* **WORK TASK**
Restate all of the entries exactly. Any picture in them should be skipped.
/---
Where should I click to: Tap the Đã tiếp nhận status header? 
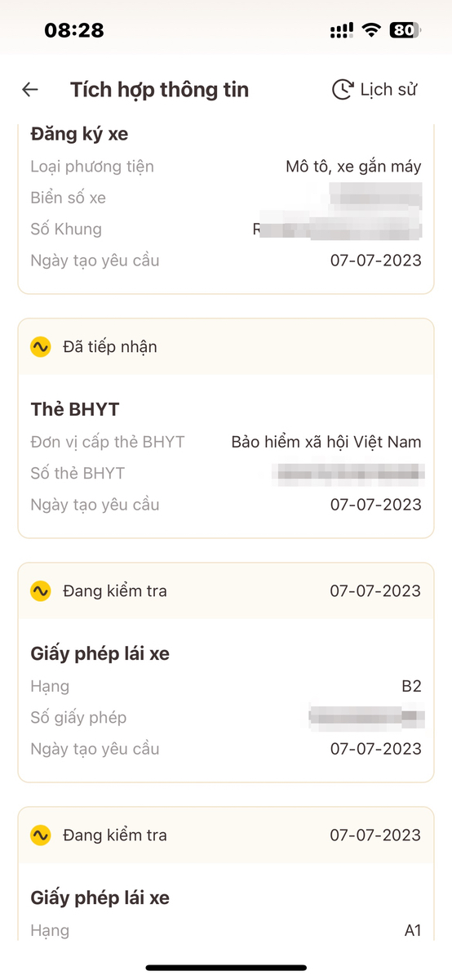[x=226, y=347]
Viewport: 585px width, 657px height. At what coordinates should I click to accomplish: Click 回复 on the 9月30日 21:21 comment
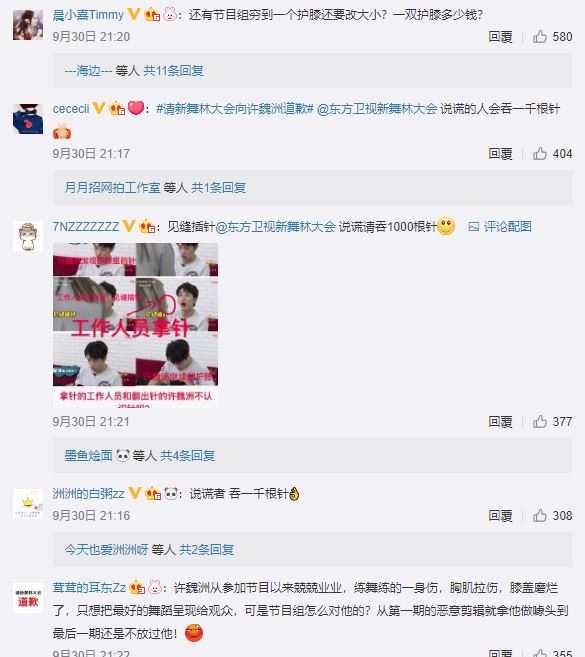pyautogui.click(x=500, y=422)
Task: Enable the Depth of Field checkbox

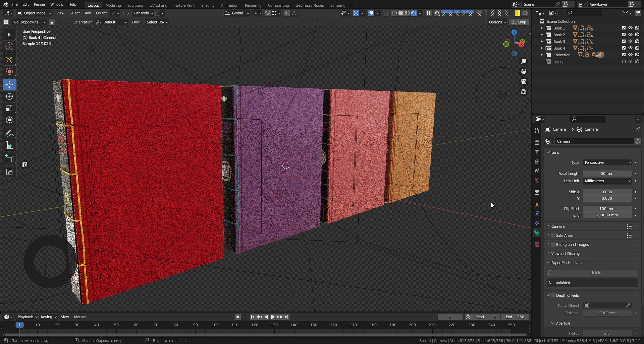Action: (553, 295)
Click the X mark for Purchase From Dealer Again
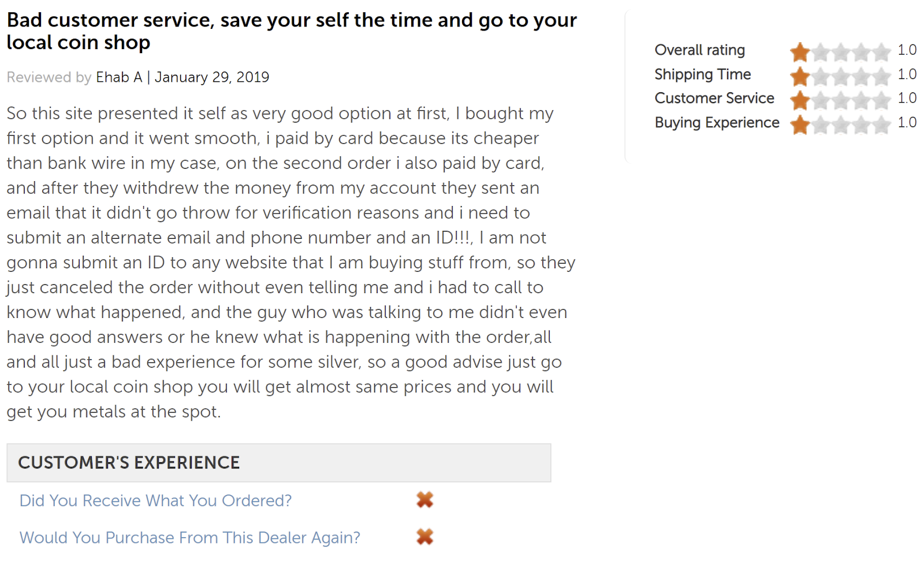This screenshot has height=562, width=924. coord(424,537)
\---
* **ANSWER TO THIS TASK**
Where should I click to: Tap the Đã tiếp nhận status header? 
[x=226, y=347]
Viewport: 585px width, 657px height. At what coordinates should I click to accomplish: Click 回复 on the 9月30日 21:21 comment
pyautogui.click(x=500, y=422)
Task: Enable the Depth of Field checkbox

Action: (553, 295)
Click the X mark for Purchase From Dealer Again
This screenshot has height=562, width=924. coord(424,537)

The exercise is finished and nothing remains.